The relative tranquillity of neighbourhoods during Covid lockdowns has been credited with reducing French people’s tolerance for noise.

A study carried out by the Centre d’information sur le bruit after the Covid lockdown found 57% of French people now say they are more sensitive to environmental noise than before.

Read more: What can I do about my neighbour's noisy dog in France?

Seller not liable for misrepresenting size of property

If a seller states a larger surface area in a property advertisement than is actually the case, the buyer does not necessarily have recourse to claim compensation, France’s highest court has ruled.

It all depends on whether the size was willfully (ie. fraudulently) misrepresented, or simply done in error.

The Cour de cassation was recently asked to settle the case of a buyer claiming compensation for a building advertised at 155m² when it was actually 139m² – 10% less.

The seller must have been aware of this, so had knowingly tried to deceive, the new owner argued.

The judge, however, disagreed, insisting no willful deception had been proved and adding that the buyer had complete freedom to visit and even measure the property before buying it.

Under the Loi Carrez, a purchaser who notices a difference in surface area of more than 5% is allowed to claim a proportional restitution of the price. But the law does not provide for any additional compensation unless fraud can be proved.

Pau is most attractive city for working professionals

Pau, in south-west France, has been ranked the most enticing place to live for working professionals in a survey by the networking site LinkedIn.

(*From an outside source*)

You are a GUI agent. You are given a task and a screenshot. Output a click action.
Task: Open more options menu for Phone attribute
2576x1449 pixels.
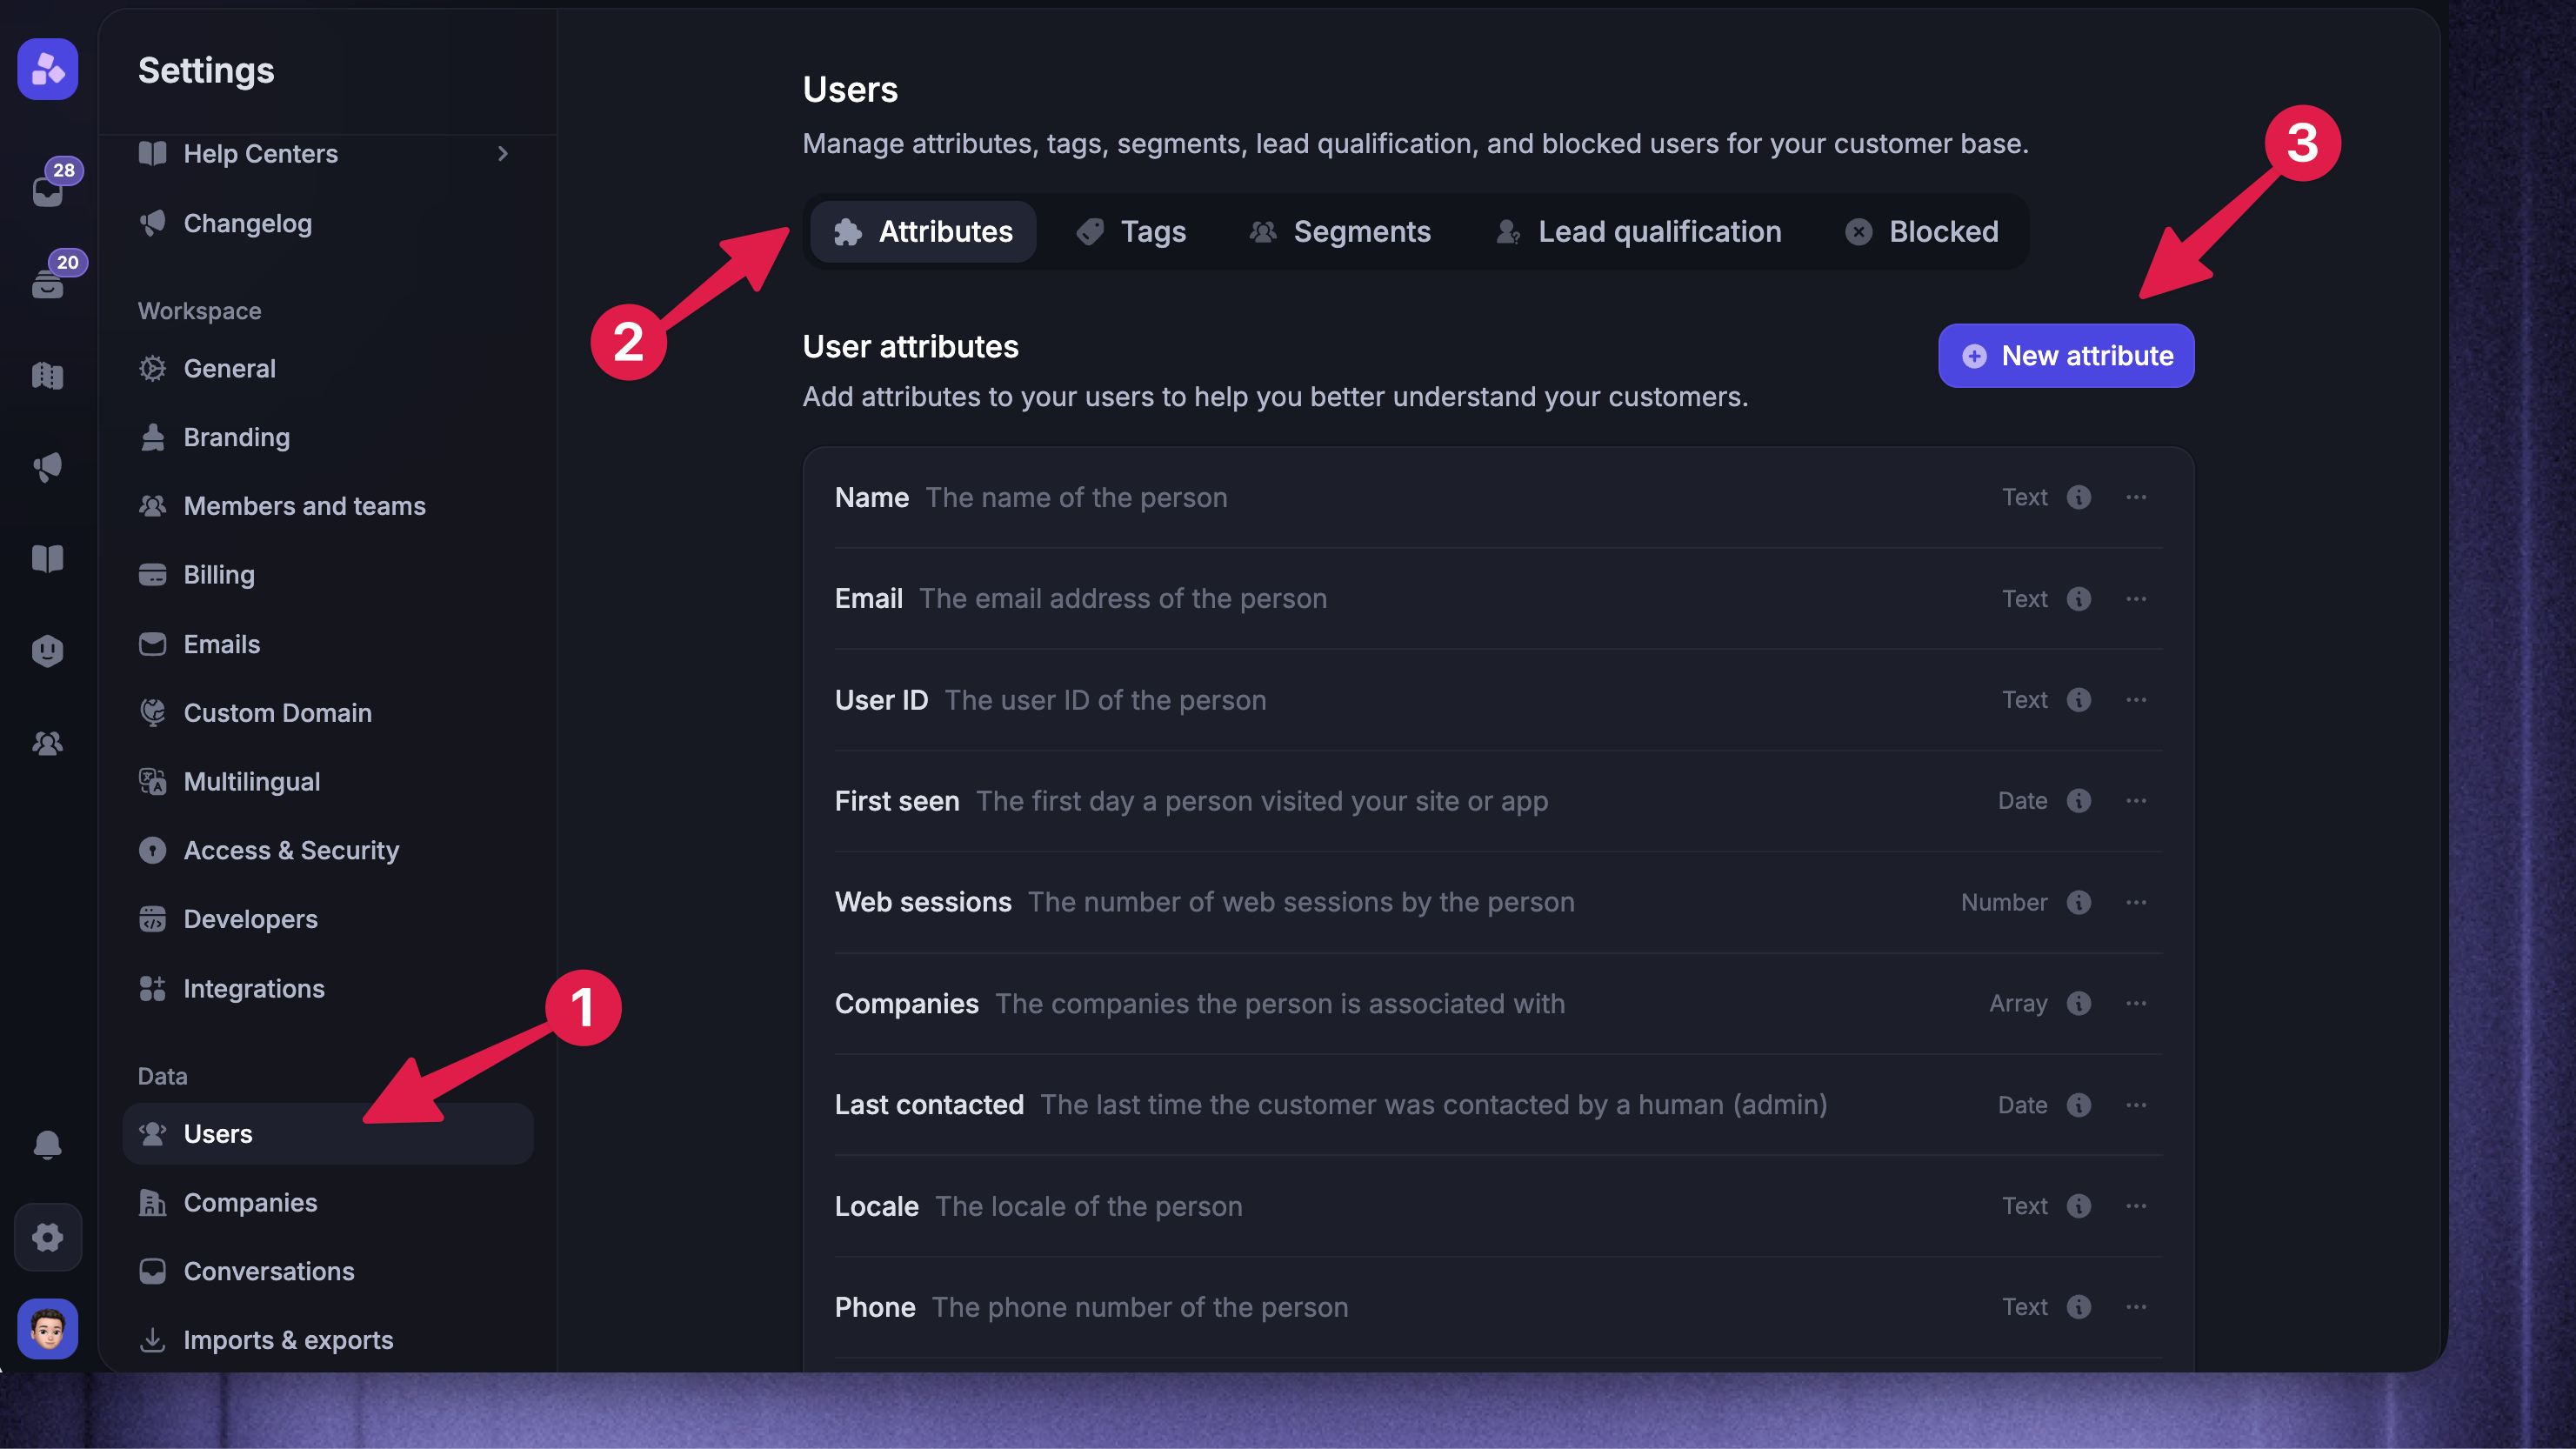[x=2136, y=1307]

The city, located close to the Spanish border and Atlantic Ocean and with striking views of the Pyrenees, came ahead of Nice (Alpes-Maritimes), Bordeaux (Gironde), Lorient (Morbihan) and Montpellier (Hérault), reports Le Parisien.

Read also: See the French cities where properties sell quickest (and slowest)

The platform focused on members who had changed the location of their profile between September 2021 and August 2022, before calculating a ratio between arrivals and departures for each city.

Pau, which has 75,000 inhabitants, boasted an unemployment rate of 5.8% in the first quarter of 2022, lower than the national average of 7.3% for the same period, and has a flourishing tourism industry.

Marseille (Bouches-du-Rhône), Nantes (Loire-Atlantique), Rennes (Ille-et-Vilaine), Toulouse (Haute-Garonne) et Paris rounded out the top ten.

Of LinkedIn’s 24 million members in France, 78% are outside of the Paris area – a figure that has increased by 40% in five years.